Recopiez à l'identique chacune des entrées ci-dessous, sans en modifier un seul caractère.

====== Lignes de données ======

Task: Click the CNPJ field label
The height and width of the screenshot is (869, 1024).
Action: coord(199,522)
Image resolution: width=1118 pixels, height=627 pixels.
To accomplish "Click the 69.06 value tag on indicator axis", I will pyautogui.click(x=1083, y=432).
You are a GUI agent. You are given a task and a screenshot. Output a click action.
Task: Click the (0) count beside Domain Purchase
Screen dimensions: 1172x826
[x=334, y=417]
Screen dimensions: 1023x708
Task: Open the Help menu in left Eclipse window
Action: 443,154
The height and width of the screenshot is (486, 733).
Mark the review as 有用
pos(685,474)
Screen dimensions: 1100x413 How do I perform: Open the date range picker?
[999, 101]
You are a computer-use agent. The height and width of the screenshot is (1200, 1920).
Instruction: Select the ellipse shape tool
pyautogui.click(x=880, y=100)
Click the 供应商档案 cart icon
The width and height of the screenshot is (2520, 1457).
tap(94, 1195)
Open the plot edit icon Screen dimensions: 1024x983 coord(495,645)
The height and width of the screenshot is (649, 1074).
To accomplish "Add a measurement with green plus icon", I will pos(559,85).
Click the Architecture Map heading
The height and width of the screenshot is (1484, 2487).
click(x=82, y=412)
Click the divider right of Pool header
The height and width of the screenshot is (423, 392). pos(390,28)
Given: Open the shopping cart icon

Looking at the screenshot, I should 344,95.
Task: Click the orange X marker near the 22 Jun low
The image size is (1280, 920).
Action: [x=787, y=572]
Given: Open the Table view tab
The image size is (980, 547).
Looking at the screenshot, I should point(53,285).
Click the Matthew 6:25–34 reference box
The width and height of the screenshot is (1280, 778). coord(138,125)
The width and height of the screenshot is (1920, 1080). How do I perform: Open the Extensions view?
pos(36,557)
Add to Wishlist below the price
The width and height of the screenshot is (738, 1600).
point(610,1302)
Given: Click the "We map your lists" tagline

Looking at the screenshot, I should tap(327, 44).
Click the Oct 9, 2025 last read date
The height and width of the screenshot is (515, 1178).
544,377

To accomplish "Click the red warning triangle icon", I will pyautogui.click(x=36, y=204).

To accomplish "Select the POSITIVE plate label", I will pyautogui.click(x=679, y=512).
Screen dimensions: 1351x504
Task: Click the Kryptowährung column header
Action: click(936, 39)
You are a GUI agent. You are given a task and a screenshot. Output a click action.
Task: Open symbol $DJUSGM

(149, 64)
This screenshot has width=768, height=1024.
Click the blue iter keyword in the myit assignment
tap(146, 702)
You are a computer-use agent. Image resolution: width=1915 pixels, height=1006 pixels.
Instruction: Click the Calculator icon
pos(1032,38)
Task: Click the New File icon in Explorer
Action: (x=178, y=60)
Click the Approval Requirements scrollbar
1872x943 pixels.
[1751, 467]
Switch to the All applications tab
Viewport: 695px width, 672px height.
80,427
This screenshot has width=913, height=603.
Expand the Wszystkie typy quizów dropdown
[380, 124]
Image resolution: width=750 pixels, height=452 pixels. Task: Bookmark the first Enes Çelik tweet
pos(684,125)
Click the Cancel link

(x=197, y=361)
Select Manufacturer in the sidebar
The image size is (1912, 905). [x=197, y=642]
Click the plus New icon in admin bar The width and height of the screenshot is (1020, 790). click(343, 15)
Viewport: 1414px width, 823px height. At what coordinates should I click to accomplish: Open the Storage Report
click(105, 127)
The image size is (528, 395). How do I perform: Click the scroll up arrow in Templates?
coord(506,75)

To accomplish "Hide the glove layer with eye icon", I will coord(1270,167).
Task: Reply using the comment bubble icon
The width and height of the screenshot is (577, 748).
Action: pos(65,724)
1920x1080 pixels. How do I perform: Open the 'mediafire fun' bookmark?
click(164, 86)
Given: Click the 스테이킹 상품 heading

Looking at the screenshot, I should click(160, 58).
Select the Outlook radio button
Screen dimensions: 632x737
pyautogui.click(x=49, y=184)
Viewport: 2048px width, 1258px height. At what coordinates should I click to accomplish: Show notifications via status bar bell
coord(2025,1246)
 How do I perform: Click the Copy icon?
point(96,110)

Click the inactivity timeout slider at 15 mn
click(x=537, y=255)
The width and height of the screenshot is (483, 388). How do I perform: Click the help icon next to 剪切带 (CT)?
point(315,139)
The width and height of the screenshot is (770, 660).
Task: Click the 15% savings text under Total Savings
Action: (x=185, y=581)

======

■ **Réponse**:
Task: Click the CNPJ field label
The height and width of the screenshot is (869, 1024).
Action: coord(199,522)
Image resolution: width=1118 pixels, height=627 pixels.
To accomplish "Click the 69.06 value tag on indicator axis", I will pyautogui.click(x=1083, y=432).
You are a GUI agent. You are given a task and a screenshot. Output a click action.
Task: Click the (0) count beside Domain Purchase
Screen dimensions: 1172x826
[x=334, y=417]
Screen dimensions: 1023x708
Task: Open the Help menu in left Eclipse window
Action: 443,154
The height and width of the screenshot is (486, 733).
Mark the review as 有用
pos(685,474)
Screen dimensions: 1100x413 How do I perform: Open the date range picker?
[999, 101]
You are a computer-use agent. The height and width of the screenshot is (1200, 1920).
Instruction: Select the ellipse shape tool
pyautogui.click(x=880, y=100)
Click the 供应商档案 cart icon
The width and height of the screenshot is (2520, 1457).
tap(94, 1195)
Open the plot edit icon Screen dimensions: 1024x983 coord(495,645)
The height and width of the screenshot is (649, 1074).
To accomplish "Add a measurement with green plus icon", I will pos(559,85).
Click the Architecture Map heading
The height and width of the screenshot is (1484, 2487).
click(x=82, y=412)
Click the divider right of Pool header
The height and width of the screenshot is (423, 392). pos(390,28)
Given: Open the shopping cart icon

Looking at the screenshot, I should 344,95.
Task: Click the orange X marker near the 22 Jun low
The image size is (1280, 920).
Action: [x=787, y=572]
Given: Open the Table view tab
The image size is (980, 547).
Looking at the screenshot, I should point(53,285).
Click the Matthew 6:25–34 reference box
The width and height of the screenshot is (1280, 778). coord(138,125)
The width and height of the screenshot is (1920, 1080). How do I perform: Open the Extensions view?
pos(36,557)
Add to Wishlist below the price
The width and height of the screenshot is (738, 1600).
point(610,1302)
Given: Click the "We map your lists" tagline

Looking at the screenshot, I should tap(327, 44).
Click the Oct 9, 2025 last read date
The height and width of the screenshot is (515, 1178).
544,377

To accomplish "Click the red warning triangle icon", I will pyautogui.click(x=36, y=204).

To accomplish "Select the POSITIVE plate label", I will pyautogui.click(x=679, y=512).
Screen dimensions: 1351x504
Task: Click the Kryptowährung column header
Action: click(936, 39)
You are a GUI agent. You are given a task and a screenshot. Output a click action.
Task: Open symbol $DJUSGM

(149, 64)
This screenshot has width=768, height=1024.
Click the blue iter keyword in the myit assignment
tap(146, 702)
You are a computer-use agent. Image resolution: width=1915 pixels, height=1006 pixels.
Instruction: Click the Calculator icon
pos(1032,38)
Task: Click the New File icon in Explorer
Action: (x=178, y=60)
Click the Approval Requirements scrollbar
1872x943 pixels.
[1751, 467]
Switch to the All applications tab
Viewport: 695px width, 672px height.
80,427
This screenshot has width=913, height=603.
Expand the Wszystkie typy quizów dropdown
[380, 124]
Image resolution: width=750 pixels, height=452 pixels. Task: Bookmark the first Enes Çelik tweet
pos(684,125)
Click the Cancel link

(x=197, y=361)
Select Manufacturer in the sidebar
The image size is (1912, 905). [x=197, y=642]
Click the plus New icon in admin bar The width and height of the screenshot is (1020, 790). click(343, 15)
Viewport: 1414px width, 823px height. At what coordinates should I click to accomplish: Open the Storage Report
click(105, 127)
The image size is (528, 395). How do I perform: Click the scroll up arrow in Templates?
coord(506,75)

To accomplish "Hide the glove layer with eye icon", I will coord(1270,167).
Task: Reply using the comment bubble icon
The width and height of the screenshot is (577, 748).
Action: pos(65,724)
1920x1080 pixels. How do I perform: Open the 'mediafire fun' bookmark?
click(164, 86)
Given: Click the 스테이킹 상품 heading

Looking at the screenshot, I should click(160, 58).
Select the Outlook radio button
Screen dimensions: 632x737
pyautogui.click(x=49, y=184)
Viewport: 2048px width, 1258px height. At what coordinates should I click to accomplish: Show notifications via status bar bell
coord(2025,1246)
 How do I perform: Click the Copy icon?
point(96,110)

Click the inactivity timeout slider at 15 mn
click(x=537, y=255)
The width and height of the screenshot is (483, 388). How do I perform: Click the help icon next to 剪切带 (CT)?
point(315,139)
The width and height of the screenshot is (770, 660).
Task: Click the 15% savings text under Total Savings
Action: (x=185, y=581)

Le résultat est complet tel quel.